> _EXERCISE PROMPT_
Could you count the lines below that include the word "Open" and give only the number?

> _SOURCE RECORDS_
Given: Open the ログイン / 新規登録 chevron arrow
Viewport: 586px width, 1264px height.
--
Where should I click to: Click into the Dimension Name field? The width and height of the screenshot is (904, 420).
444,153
...
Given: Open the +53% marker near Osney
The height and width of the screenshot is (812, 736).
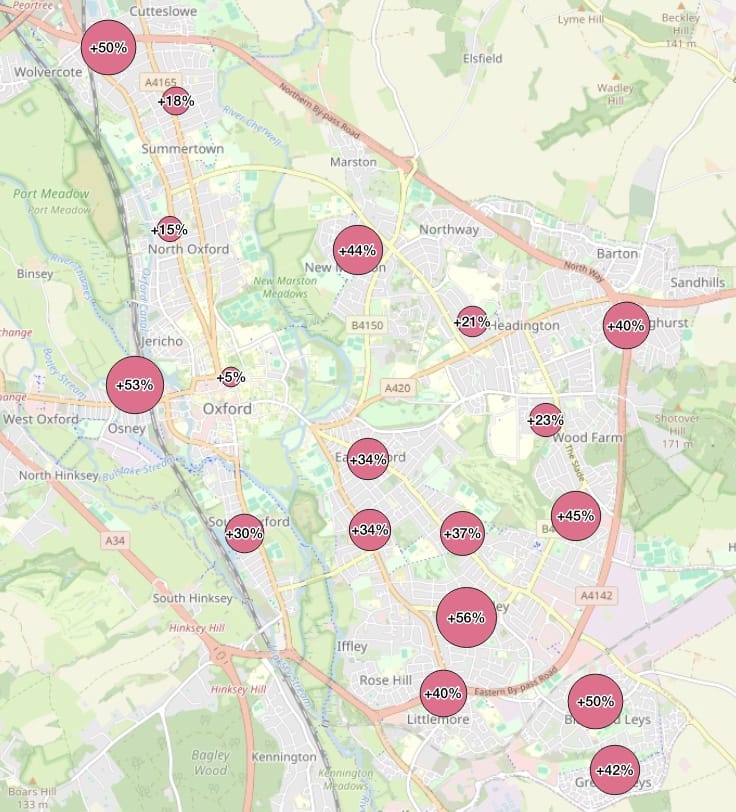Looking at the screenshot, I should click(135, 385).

> _EXERCISE OUTPUT_
2